__Objective A__
List every group that the excerpt on Iraq's protest crackdown says Ahmed Chalabi is helping or talking to.

__Excerpt provided__
»»

Amnesty International Middle East and North Africa Director Malcolm Smart said:
'Eight years on from the end of Saddam Hussain’s long and grossly oppressive rule, it is high time that Iraqis are allowed to exercise their rights to peaceful protest and expression free from violence at the hands of government security forces.
'The Iraqi authorities must end the use of intimidation and violence against those Iraqis peacefully calling for political and economic reforms. The authorities in both Baghdad and the Kurdistan region must cease their violent crackdowns.
'The governments in Baghdad and the Kurdistan region must take control of their security forces, investigate their use of excessive force, and the killings and injuries that this has caused, as well as the torture and other ill-treatment of protesters, and hold those responsible to account.'
On 30 March Iraqi authorities in Baghdad announced that their security forces were under orders not to use firearms against demonstrators except for self defence. Yet only days later security forces used live fire against Iranian residents of Camp Ashraf, north of Baghdad - at least 30 are said to have been killed and many others injured.
■Download a copy of the report (pdf)
Background
An Amnesty International fact-finding team visited the Kurdistan region of Iraq from 5-15 March 2011 to obtain first-hand information on recent human rights violations, especially in relation to pro-democracy demonstrations. Based mainly in Erbil and Sulaimaniya, the Amnesty team collected testimonies from victims and witnesses. They also met pro-democracy activists, human rights defenders, journalists, lawyers and officials of the Kurdistan Regional Government, as well as activists from elsewhere in Iraq.
While Iraq cracks down on protests in their own country, Ahmed Chalabi attemps to sew discontent in other countries. Kelly McEvers (NPR's All Things Considered) reported yesterday:
Mr. AL HASHMI: This is the first time we found a brother, a big brother who is taking - who is leading us, who is putting their hand into our hand and saying, come, I'll take your case to the world together.
McEVERS: That hand is coming from Ahmed Chalabi, and it's not just the Bahrainis he's helping. Chalabi's group is talking to Egyptians, to Libyan rebels. And he's talking to Yemenis.
Unidentified Group: (Speaking in foreign language)
McEVERS: In his modernist sitting room, Chalabi receives petitioners like a powerful sheik. He says Iraq should serve as an example to the region.
Mr. AHMED CHALABI (Iraqi Politician): Iraq has overthrown one of the most terrible dictatorships and blood-thirsty dictators in the 20th century. Now, Iraq can claim rightfully that it has a democratic government and it has elected parliament and free elections, and there is a dialogue, a political dialogue, going on.
McEVERS: Thing is, it's not quite so simple. In Iraq, Saddam Hussein led an elite made up mostly of Sunnis. Now that he's gone, many of those in power are Shiites.
Western analysts say rather than just asserting a new Iraq, Chalabi and others are pushing for a Shiite Iraq to become a major player in the so-called Shiite Crescent, which is led by Iraq's neighbor, Iran.

««

__Objective B__
Rewrite the entries from the first one through the line containing "Looking at the screenshot, I should point(816,127).", switching "magnifier" to "magnifying glass" and leaving everything else unchanged.

[Click-target data]
»»

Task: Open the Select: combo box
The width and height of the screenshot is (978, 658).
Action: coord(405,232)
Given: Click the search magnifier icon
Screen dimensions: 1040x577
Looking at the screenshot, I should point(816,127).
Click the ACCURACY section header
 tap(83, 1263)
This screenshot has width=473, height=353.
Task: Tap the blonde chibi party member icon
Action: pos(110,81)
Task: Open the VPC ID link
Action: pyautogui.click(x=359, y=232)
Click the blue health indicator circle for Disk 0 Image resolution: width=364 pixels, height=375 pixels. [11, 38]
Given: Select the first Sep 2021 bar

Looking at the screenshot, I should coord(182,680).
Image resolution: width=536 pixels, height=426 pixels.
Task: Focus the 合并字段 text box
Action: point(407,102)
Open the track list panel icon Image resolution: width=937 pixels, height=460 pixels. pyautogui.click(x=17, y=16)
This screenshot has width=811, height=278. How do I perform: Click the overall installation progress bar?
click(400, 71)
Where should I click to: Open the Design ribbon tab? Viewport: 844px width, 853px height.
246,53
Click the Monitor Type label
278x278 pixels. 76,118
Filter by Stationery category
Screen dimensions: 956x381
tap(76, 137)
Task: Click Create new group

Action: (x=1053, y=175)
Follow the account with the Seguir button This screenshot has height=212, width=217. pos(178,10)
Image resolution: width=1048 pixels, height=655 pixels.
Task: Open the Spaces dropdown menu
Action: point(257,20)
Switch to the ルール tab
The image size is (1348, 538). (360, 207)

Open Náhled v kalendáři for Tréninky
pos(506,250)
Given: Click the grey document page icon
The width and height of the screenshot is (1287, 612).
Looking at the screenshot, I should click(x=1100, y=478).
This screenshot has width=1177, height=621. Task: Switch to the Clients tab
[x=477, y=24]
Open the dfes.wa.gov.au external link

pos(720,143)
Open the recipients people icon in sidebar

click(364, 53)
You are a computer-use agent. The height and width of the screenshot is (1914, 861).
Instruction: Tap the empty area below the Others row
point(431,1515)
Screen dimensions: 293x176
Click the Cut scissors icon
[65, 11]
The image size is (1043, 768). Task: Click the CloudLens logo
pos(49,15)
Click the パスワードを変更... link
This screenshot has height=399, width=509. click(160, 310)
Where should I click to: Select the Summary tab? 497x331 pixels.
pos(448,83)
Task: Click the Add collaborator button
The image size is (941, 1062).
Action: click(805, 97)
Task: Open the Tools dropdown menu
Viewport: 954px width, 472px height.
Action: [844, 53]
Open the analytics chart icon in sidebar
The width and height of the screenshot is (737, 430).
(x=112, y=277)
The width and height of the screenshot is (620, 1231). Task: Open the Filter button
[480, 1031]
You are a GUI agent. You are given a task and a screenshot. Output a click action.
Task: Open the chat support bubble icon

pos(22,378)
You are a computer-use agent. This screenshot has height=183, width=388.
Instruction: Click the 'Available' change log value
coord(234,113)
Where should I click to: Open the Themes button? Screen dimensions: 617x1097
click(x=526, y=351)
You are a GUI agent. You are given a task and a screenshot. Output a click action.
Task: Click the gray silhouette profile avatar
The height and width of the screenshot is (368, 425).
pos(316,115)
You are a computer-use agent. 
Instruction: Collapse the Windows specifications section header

««

__Answer A__
Bahrainis, Egyptians, Libyan rebels, Yemenis

__Answer B__
Task: Open the Select: combo box
The width and height of the screenshot is (978, 658).
Action: coord(405,232)
Given: Click the search magnifying glass icon
Screen dimensions: 1040x577
Looking at the screenshot, I should point(816,127).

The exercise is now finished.